With the pictures omitted, write out the entries that follow exactly as they stand.

(Saved data entries)
^^^^^^^^^^^^^^^^
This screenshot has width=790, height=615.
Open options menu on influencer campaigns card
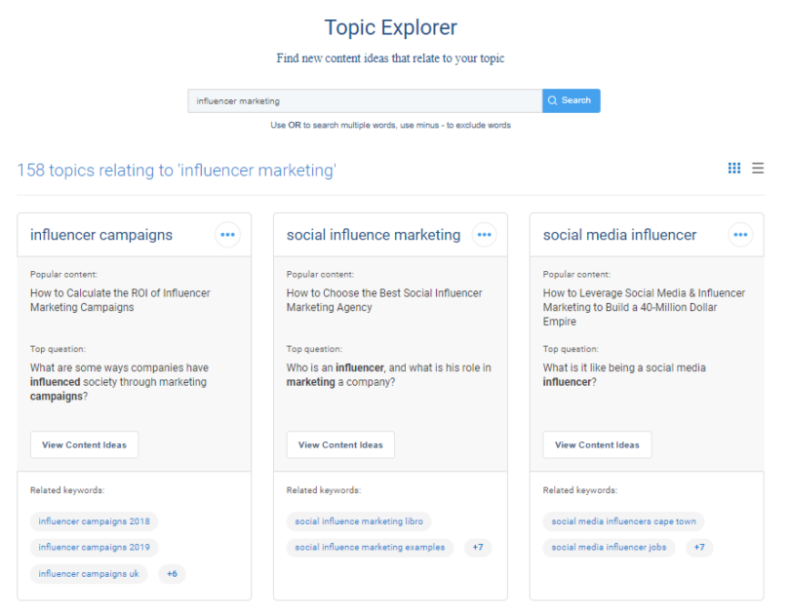(227, 235)
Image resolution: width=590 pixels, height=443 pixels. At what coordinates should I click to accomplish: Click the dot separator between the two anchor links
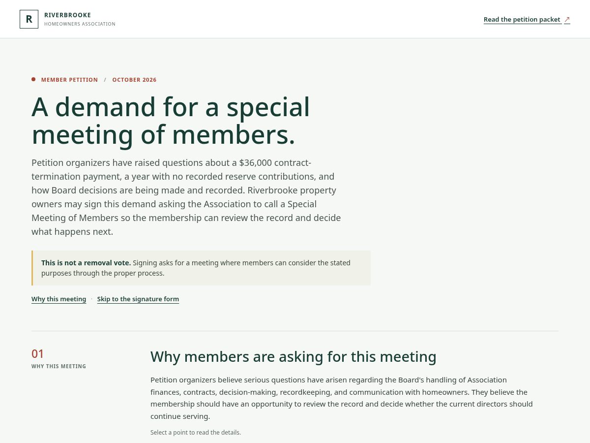click(91, 299)
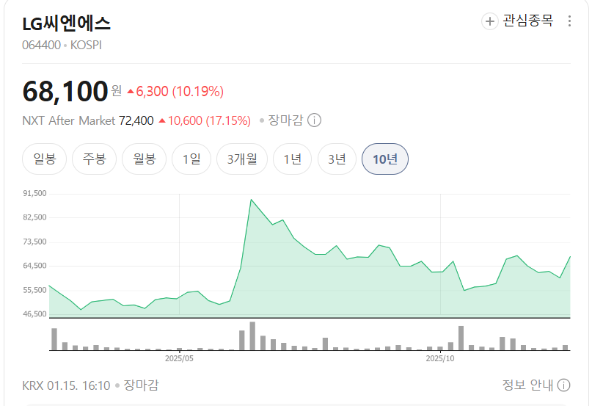Click the 정보 안내 info icon
Screen dimensions: 614x406
pos(563,385)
^^^^^^^^^^^^^^^^
• _Answer space_:
This screenshot has width=790, height=615.
Open options menu on influencer campaigns card
(227, 235)
Image resolution: width=590 pixels, height=443 pixels. At what coordinates should I click to accomplish: Click the dot separator between the two anchor links
click(91, 299)
Click the 정보 안내 info icon
Screen dimensions: 614x406
pos(563,385)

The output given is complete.